LIZ JONES’S DIARY: In which I bare more than I’d like 

‘I’d started to believe that my follicles would give up the ghost’

It’s quite lucky, really, that I no longer have a boyfriend. Because, as I discovered this morning to my shock, I have grown a full beard. I resemble Tintin’s Captain Haddock.

That’s the problem with summer, you see. Suddenly, given all the blasted sunshine, you spot things that have lain dormant all winter, like crocuses. Bloody global warming. Sod polar bears: there are now more days in the year when we are expected to go out with legs exposed, cellulite on bare arms suddenly forming deep craters, bingo wings flapping in the breeze.

I’ve always battled with superfluous hair, but I had started (a little foolhardily, as it turns out) to believe that my follicles, like my libido, would give up the ghost after a certain age. My eyebrow hair, plucked to an anorexic Biba arch in the 70s, has certainly gone to rent a deckchair in Eastbourne, so why is my beard so tenacious? And jet black, and shiny, and as strong as a small oak, when the hair on my head, were it allowed to roam free range, is silver?

This is the problem, too, with having had laser eye surgery, which means I have 20/20 vision at a time when things should all be a delicious, deluded blur. I am reminded of a lovely quote from Jennifer Saunders, speaking to Vogue: ‘I was going to a costume fitting and my friend said, “Have you shaved your legs?” I replied, “I think I have.” As you get older, you look at your legs, and they look absolutely smooth… until you put your glasses on! Then you realise you’re just sheepskin.’

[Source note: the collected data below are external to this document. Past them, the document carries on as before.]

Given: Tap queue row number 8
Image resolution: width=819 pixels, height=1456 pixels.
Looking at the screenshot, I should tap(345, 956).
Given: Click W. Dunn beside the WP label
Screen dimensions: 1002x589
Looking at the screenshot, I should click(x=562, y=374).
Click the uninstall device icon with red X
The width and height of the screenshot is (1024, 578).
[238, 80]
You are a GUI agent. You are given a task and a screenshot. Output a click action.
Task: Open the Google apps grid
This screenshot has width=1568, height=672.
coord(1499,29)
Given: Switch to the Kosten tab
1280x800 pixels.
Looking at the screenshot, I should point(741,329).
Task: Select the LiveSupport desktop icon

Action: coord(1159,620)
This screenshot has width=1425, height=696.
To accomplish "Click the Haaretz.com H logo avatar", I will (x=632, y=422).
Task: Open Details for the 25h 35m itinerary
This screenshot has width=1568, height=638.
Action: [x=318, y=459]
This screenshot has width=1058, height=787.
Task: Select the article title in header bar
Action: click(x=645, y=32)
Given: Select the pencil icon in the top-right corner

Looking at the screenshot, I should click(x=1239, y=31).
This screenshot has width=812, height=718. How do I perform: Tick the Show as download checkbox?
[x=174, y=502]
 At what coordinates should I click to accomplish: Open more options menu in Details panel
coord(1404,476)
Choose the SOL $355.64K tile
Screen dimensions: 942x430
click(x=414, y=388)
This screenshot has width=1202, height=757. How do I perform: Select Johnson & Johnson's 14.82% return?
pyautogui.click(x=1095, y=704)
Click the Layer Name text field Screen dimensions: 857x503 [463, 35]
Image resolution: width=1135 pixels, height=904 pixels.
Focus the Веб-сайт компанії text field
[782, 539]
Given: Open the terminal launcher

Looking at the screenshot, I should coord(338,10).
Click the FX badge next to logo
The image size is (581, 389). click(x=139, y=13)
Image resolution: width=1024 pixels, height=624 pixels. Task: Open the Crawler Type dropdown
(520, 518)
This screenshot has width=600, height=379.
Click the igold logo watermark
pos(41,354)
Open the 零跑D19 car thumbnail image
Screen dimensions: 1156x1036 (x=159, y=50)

I am also, rather belatedly, beginning to realise the benefits of women having children. Offspring must act as a distraction, surely. Rather than spend hours examining your face in a magnifying mirror, and realising you have only nail polish and flat water in your fridge, and nothing to do all day except perhaps get your teeth cleaned (that’s another thing, gums: mine have gone south and now live in a villa on the Costa del Sol), there would be a giant teen to shout at and clear up after and worry about and cook for.

Like Carrie Bradshaw in Sex and the City, I don’t use my kitchen. When Gordon Ramsay once came to my house in Hackney to teach me how to make fresh pasta, he laughed at the fact the price sticker was still on the bottom of the saucepan, and asked me, incredulous, why my cat Snoopy was sitting on the breadboard. ‘It’s so he has a better view,’ was my reply.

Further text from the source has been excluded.